Recorded data
--------------------------------------------------
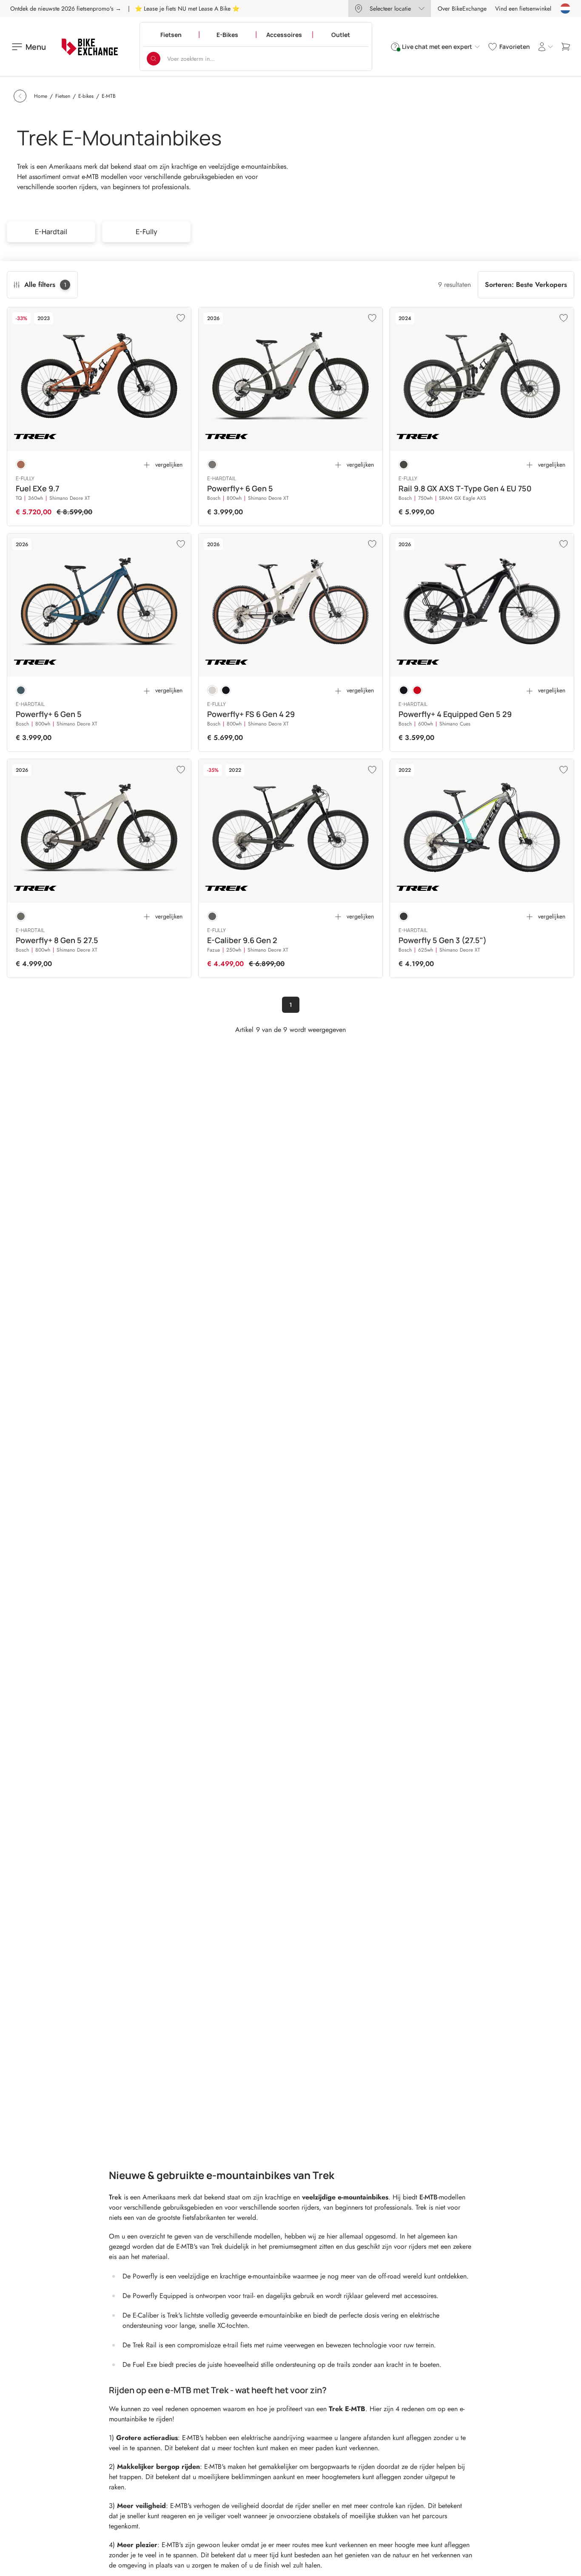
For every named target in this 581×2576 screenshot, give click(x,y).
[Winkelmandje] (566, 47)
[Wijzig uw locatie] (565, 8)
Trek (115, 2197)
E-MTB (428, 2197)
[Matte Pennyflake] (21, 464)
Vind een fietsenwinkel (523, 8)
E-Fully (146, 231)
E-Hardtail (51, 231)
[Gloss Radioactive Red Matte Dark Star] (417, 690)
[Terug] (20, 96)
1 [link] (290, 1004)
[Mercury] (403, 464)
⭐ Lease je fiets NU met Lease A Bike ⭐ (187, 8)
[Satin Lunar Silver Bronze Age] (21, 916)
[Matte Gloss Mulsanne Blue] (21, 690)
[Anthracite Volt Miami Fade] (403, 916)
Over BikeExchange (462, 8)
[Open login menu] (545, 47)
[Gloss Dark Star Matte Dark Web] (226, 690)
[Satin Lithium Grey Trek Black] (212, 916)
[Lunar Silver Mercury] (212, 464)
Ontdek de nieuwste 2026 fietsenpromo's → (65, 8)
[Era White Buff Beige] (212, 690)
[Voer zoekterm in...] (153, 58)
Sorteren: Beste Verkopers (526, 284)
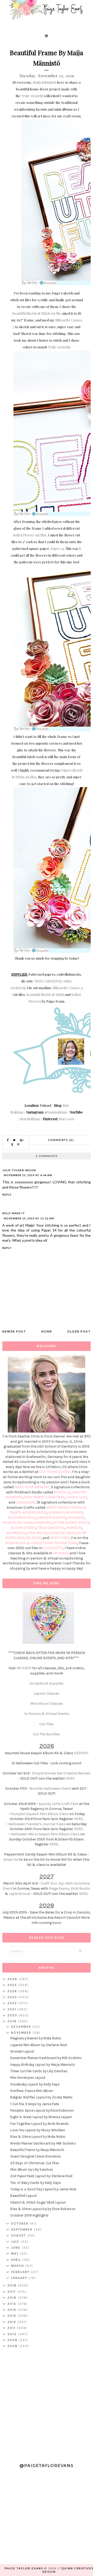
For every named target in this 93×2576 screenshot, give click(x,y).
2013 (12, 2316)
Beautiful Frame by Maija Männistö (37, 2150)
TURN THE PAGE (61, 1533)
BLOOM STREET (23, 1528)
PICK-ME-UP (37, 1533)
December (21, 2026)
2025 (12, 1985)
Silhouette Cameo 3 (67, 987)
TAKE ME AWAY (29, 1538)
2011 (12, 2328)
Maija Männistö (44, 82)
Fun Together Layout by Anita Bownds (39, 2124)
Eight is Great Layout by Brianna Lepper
--------------------------------------------------
Within the data above, find the lines that contain the word "give" and copy each of them.

[Answer section]:
For every named target in this 581×2576 screenshot, give click(x,y).
For every named target in this 93×2576 screenshot, give click(x,y).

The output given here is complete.